Quando la protesta è un diritto-dovere

Roma, scontri tra manifestanti pro Palestina e forze dell’ordine. Sono scoppiati violenti scontri durante la manifestazione pro Palestina, tra attivisti e forze dell’ordine. I manifestanti, scesi in piazza nonostante il divieto della questura, hanno cercato di forzare il blocco su via Ostiense e sono stati respinti dagli agenti in tenuta antisommossa. Almeno 34 persone sono rimaste ferite, di cui 30 tra le forze dell’ordine, mentre una ragazza è stata colpita alla testa e soccorsa sul posto. Dei fotografi sarebbero invece stati bastonati da alcuni manifestanti.

Fin qui la cronaca, ma occorre ragionare e cercare di capire.

Nonostante si parli spesso di manifestazioni “autorizzate” e “non autorizzate” in Italia la legge non prevede che la polizia debba approvare questi eventi, dato che la Costituzione italiana riconosce il diritto a «riunirsi pacificamente». Questa regola ha però dei limiti: per prima cosa ogni volta che qualcuno vuole organizzare una manifestazione deve comunicare almeno 48 ore prima alla questura competente il luogo, la data, l’ora, la motivazione, una stima dei partecipanti e un eventuale percorso. Questa comunicazione non serve ad avere un’approvazione, bensì a dar conto che una manifestazione avverrà, ma è obbligatoria.

Gli unici casi in cui le autorità possono vietare una manifestazione sono quelli in cui è possibile identificare dei «comprovati motivi di sicurezza o di incolumità pubblica». In relazione alla manifestazione del 5 ottobre a Roma, la polizia nel suo comunicato aveva menzionato anche il rischio di scontri e disordini che avrebbero potuto creare problemi all’ordine pubblico, ma il problema principale, anche nelle dichiarazioni del ministro dell’Interno Matteo Piantedosi, sembrava comunque quello ideologico. Sabato sono state organizzate manifestazioni in favore della Palestina anche in altre città del mondo: circa 40mila manifestanti hanno marciato nel centro di Londra, e migliaia di persone si sono radunate anche a Parigi, Manila e Città del Capo. (da “Il Post”)

Nella mia vita ho partecipato a molte manifestazioni politiche e (quasi) in tutte c’era il rischio di infiltrazioni violente. Ricordo per analogia quelle contro la guerra in Vietnam. La democrazia però non si difende vietando aprioristicamente le manifestazioni, ma semmai controllandone ed arginandone lo svolgimento.

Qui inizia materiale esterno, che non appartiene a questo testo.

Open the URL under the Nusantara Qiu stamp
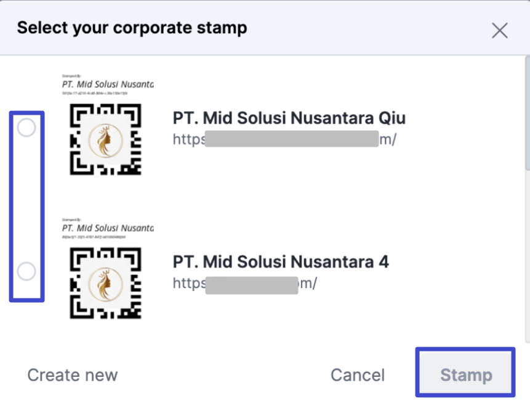Screen dimensions: 530x415 [x=284, y=139]
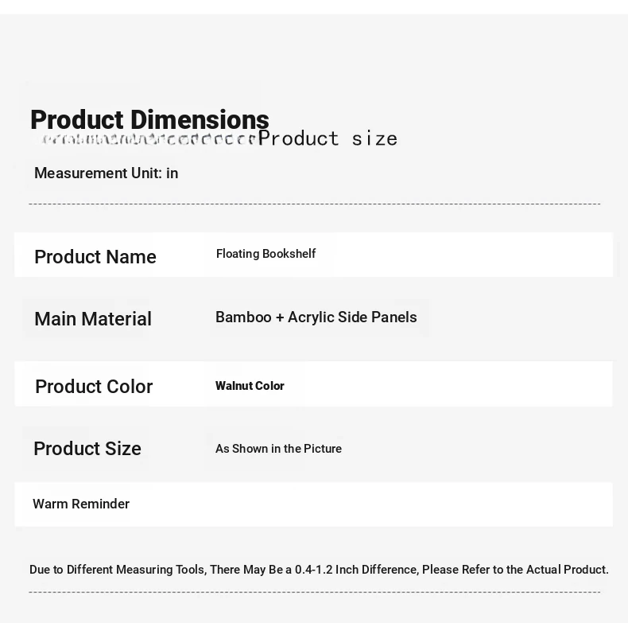
Task: Click the upper dashed divider line
Action: coord(315,204)
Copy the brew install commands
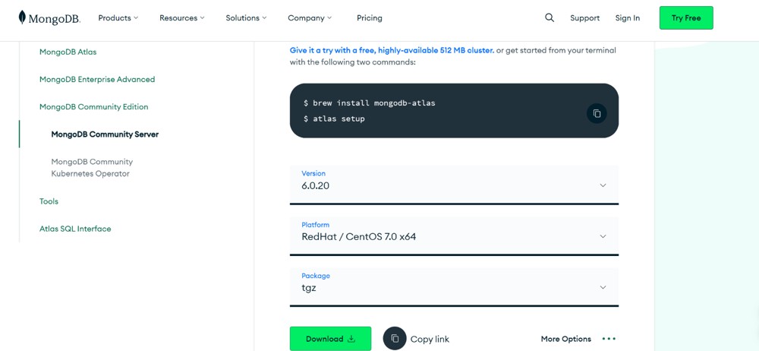Image resolution: width=759 pixels, height=351 pixels. 597,113
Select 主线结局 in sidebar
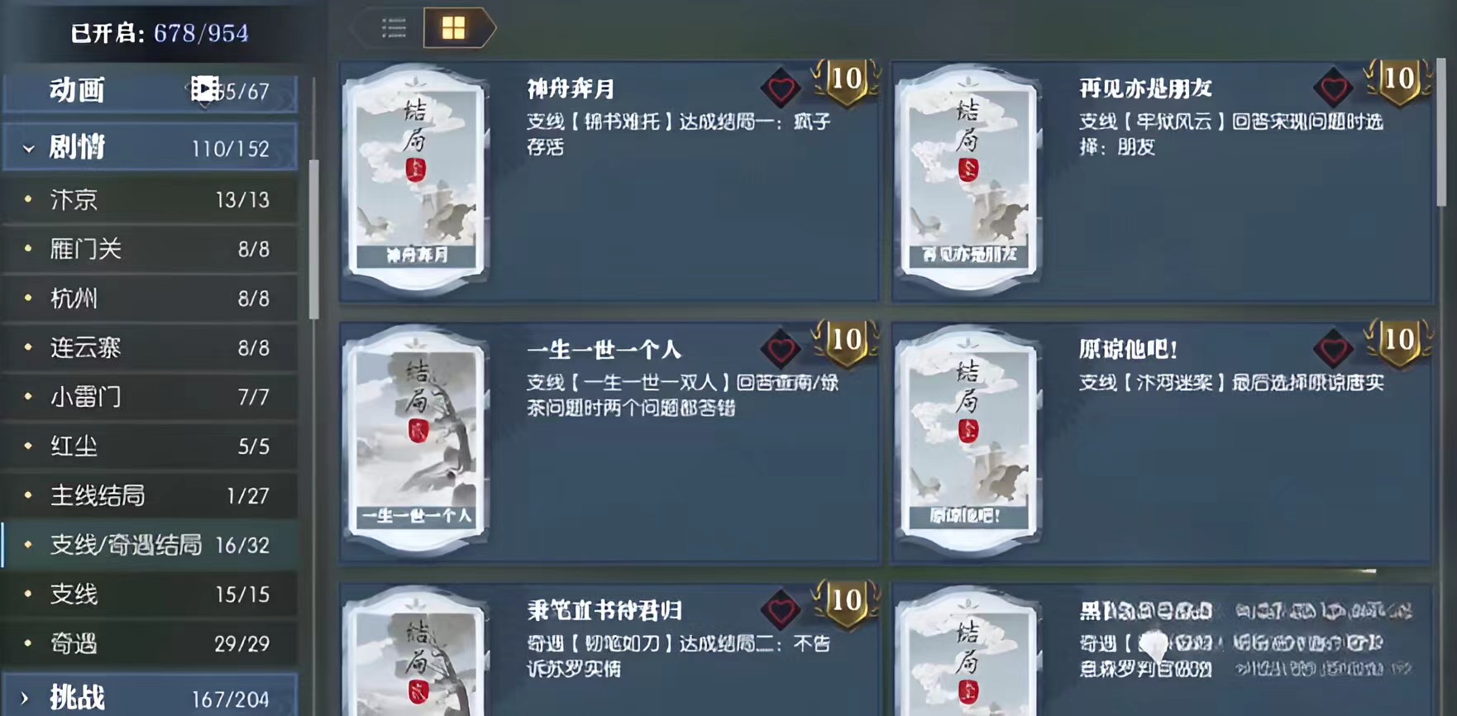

Il divieto preventivo, oltre che essere legalmente e costituzionalmente inammissibile, risulta essere controproducente, diventando una sorta di indiretta istigazione. Il confine tra le motivazioni di ordine pubblico e quelle di ordine ideologico è molto labile: si può sempre trovare un pericolo a livello di disordine nelle manifestazioni di protesta su questioni peraltro caldissime. Allora che si fa? Si vietano tutte le manifestazioni scomode (tali sono le manifestazioni pubbliche che si rispettino)?

Mi sento di auspicare proteste, non violente ma forti, contro tutte le guerre in genere, ma nel caso specifico contro quella a cui stiamo assistendo tra Israele e il resto del mondo. Sì, perché Israele non si sta difendendo, ma vuole distruggere una volta per tutte, ciò che lo circonda e lo disturba. La vile aggressione patita non giustifica ciò che ne è conseguito, vale a dire la distruzione del territorio e del popolo palestinesi, l’attacco al Libano e quant’altro si sta verificando in un macabro balletto fra un attacco israeliano e un contrattacco arabo e viceversa.

Certo condanno con infinito sdegno i misfatti di Hamas, ma non accetto di giustificare tutto alla loro infernale luce. Non mi sembra che quanto Israele sta distruggendo e coloro che vengono uccisi dall’esercito israeliano siano riconducibili a basi e a sostenitori dei terroristi di Hamas (senza dimenticare che quando uno è disperato può arrivare anche a schierarsi con Hamas o roba del genere: lo diceva Giulio Andreotti, non certo un ingenuo pacifista).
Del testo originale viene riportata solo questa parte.